Scarecrow & Other Anomalies Read online

Page 5


  To appreciate ham, isn’t it indispensable to be a pig? Can he who has not transformed himself into a horse know the simple pleasure of ruminating in a pasture or fully grasp what it means to “horse around?”

  Possessing a virgin is very different from experiencing the sensations of a virgin while she is being possessed, and it’s one thing to look at the ocean while standing on the shore, another to see it through the eyes of a crab.

  This is why I love to thrust myself into foreign existences, to live out their hopes and dreams, their moods and humors, fair or foul, their bodily secretions.This is why I love to graze on the pampas at twilight in the person of a cow, feeling the gravity and the foliage with a brain the size of a walnut or chestnut, or to squat in an open meadow singing to the stars with the voice of a toad.

  Ah, the enchantment of having been a camel, an apple, or a carrot, and the satisfaction of fathoming the indolence of still waters... and of chameleons!

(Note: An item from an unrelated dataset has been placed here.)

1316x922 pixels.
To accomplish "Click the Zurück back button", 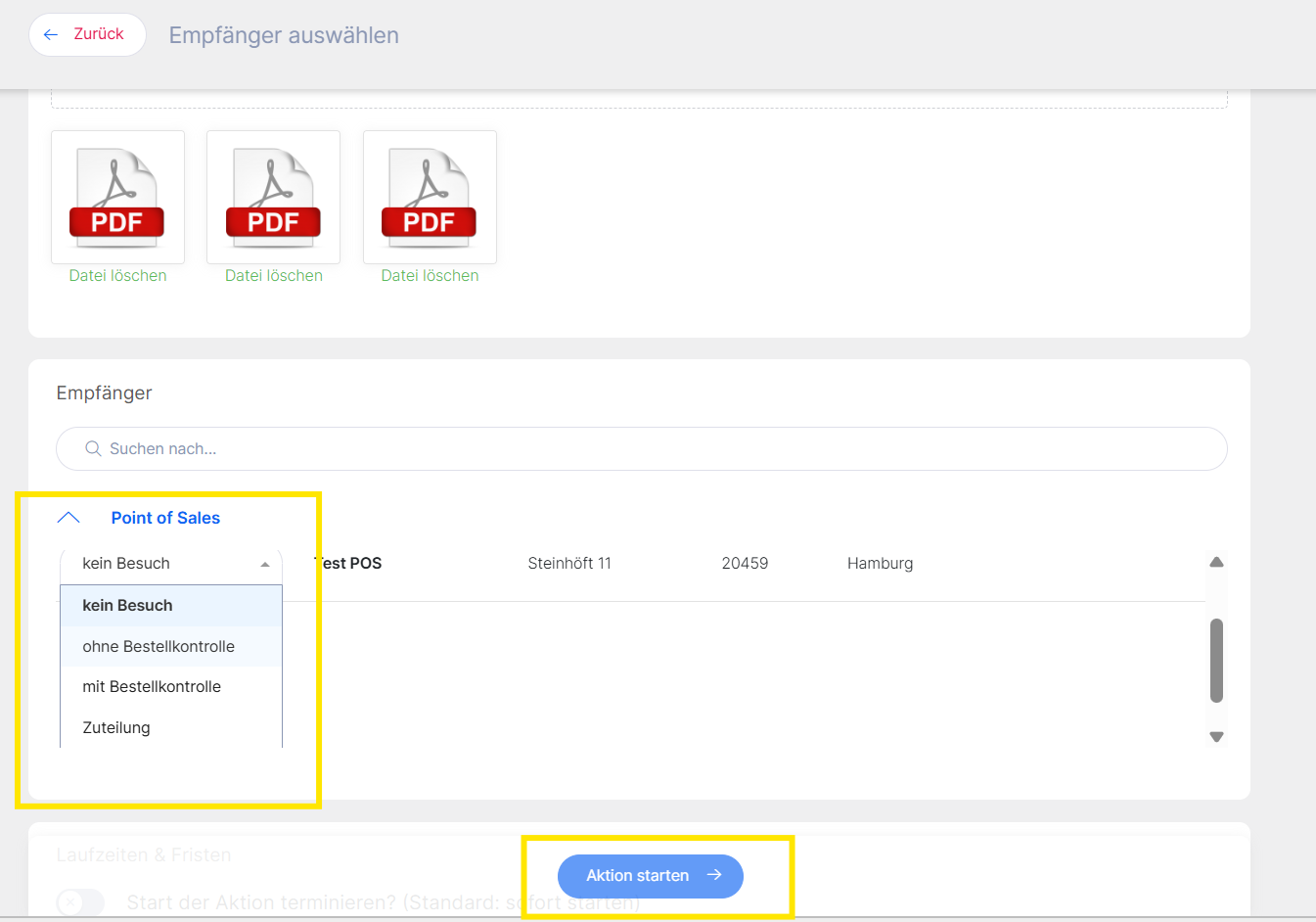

  To think that, during their entire existence, the majority of men have never even once been a woman! How is it possible for them not to be bored with their appetites, their spasms, and not long to experience, from time to time, those of cockroaches... or of the honeysuckle vine?

  Though I have put myself, many times, in the brain of an imbecile, I have never understood how anyone could live, perpetually, with the same skeleton and the same sex.

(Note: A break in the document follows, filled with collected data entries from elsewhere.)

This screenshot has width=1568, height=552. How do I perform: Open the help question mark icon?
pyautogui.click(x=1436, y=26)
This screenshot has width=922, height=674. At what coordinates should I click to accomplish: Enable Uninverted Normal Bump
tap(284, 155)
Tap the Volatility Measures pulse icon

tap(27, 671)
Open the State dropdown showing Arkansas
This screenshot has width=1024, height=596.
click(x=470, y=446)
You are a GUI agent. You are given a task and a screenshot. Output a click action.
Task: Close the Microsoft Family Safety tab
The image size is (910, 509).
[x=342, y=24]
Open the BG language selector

  When life is exclusively human—all too human—can the workings of the mind result in anything except an infirmity more grandiose and tedious than any other?

  I, for one, am certain that I wouldn’t have been able to stand such a life without this aptitude for evasion that permits me to transfer myself to wherever I am not: to be an ant, a giraffe, to lay an egg and, what’s still more important, to bump into myself at the very moment I have forgotten, almost completely, my own existence.

  SEVENTEEN: THE SUCCUBUS

  SHE WAS squishing me between her flattened arms and adhering to my body with the violent viscosity of a mollusk. A sticky secretion began to envelop me, little by little, until it succeeded in immobilizing me. From each of her pores oozed a sort of claw that perforated my skin. Her breasts began to boil. A phosphorescent exudation illuminated her neck, her hips, until even her sex—full of spines and tentacles—encrusted my own sex and precipitated me into a series of exasperating spasms.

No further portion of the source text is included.